Hülben Orangen für Hilfsprojekte in Äthiopien und Peru

© Foto: Gudrun Schmied
GUDRUN SCHMIED 01.12.2013
Der Auftaktgottesdienst der Orangen-Aktion fand in der Kirche in Hülben statt. Anschließend zogen rund 70 Kinder mit den Orangen von Haus zu Haus. Der Gewinn ging an Projekte in Äthiopien und Peru.

Seit rund 30 Jahren organisiert der Weltdienst des evangelischen Jugendwerks in Württemberg eine Orangen-Aktion. Ungefähr 800 Jungschargruppen ziehen an einem der Adventssamstage durch ihren Ort und verkaufen Orangen, netz- oder kistenweise. Der Gewinn, im vergangenen Jahr rund 100 000 Euro, wird für Projekte in der Dritten Welt verwendet.

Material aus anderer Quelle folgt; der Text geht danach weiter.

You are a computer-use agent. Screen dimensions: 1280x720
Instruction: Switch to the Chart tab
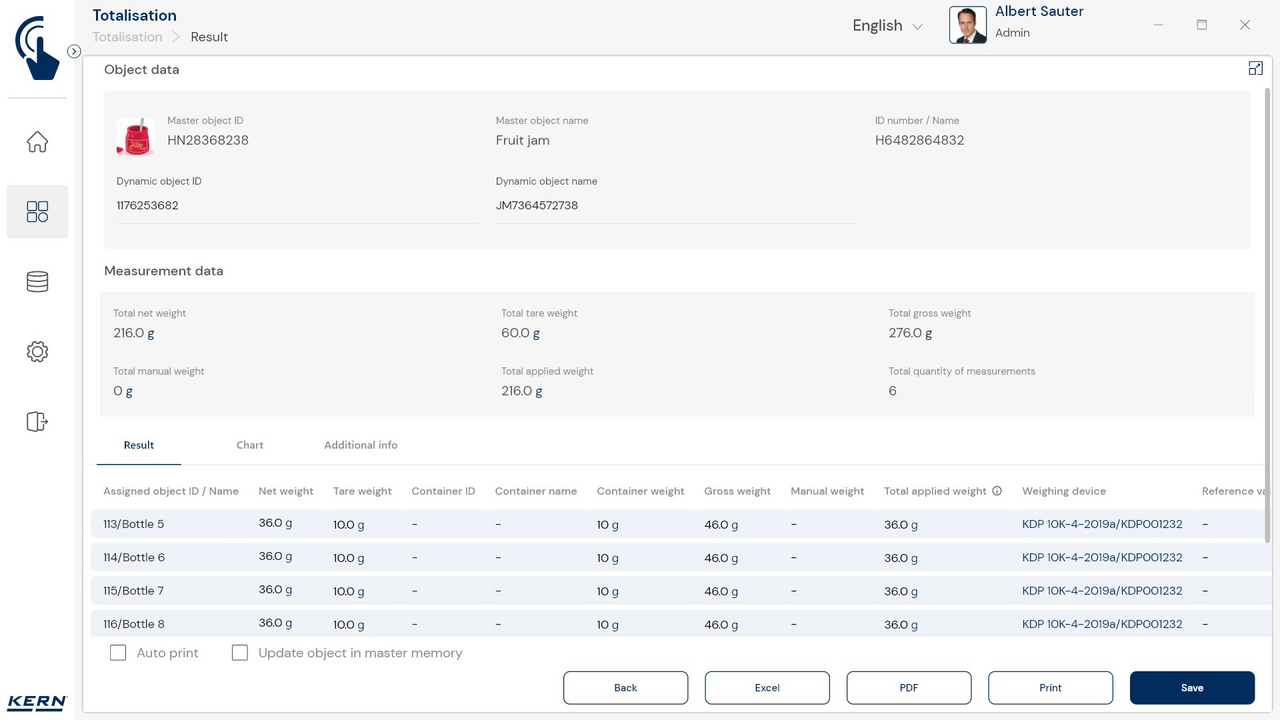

In Hülben machten sich mehr als 70 Kinder und Jugendliche auf, um bei eisigen Temperaturen die Früchte zu den Häusern zu bringen. 1,6 Tonnen waren beschafft worden und gingen auch komplett weg.

Der Reinerlös wird in diesem Jahr geteilt. Ein Teil geht nach Peru, um dort die Arbeit des Hülbeners Matthias Kullen zu unterstützen, der für seine Arbeit mit Kindern Material und Möbel braucht. Für die andere Hälfte haben sich die Hülbener Jungscharen für ein Projekt in Äthiopien entschieden. Fritz Leng vom Evangelischen Jugendwerk Württemberg stellte während des Auftaktgottesdienstes den Kindern das Land in Ostafrika, die Geschichte der äthiopischen Christen und die Bedingungen unter denen die Kinder dort leben vor. Viele der Kinder haben keine Eltern mehr und werden von verschiedenen Gruppen des YMCA, entspricht dem deutschen CVJM, mit Nahrung, Wohnung und Ausbildungsmöglichkeiten unterstützt. Nach getaner Arbeit in den zugeteilten Bezirken, mit Handwagen wurden die Beutel, ganze Kisten wurden mit dem Auto geliefert, trafen sich die Orangenverkäufer wieder im Gemeindehaus um sich bei einem warmen Essen und Getränk aufzuwärmen.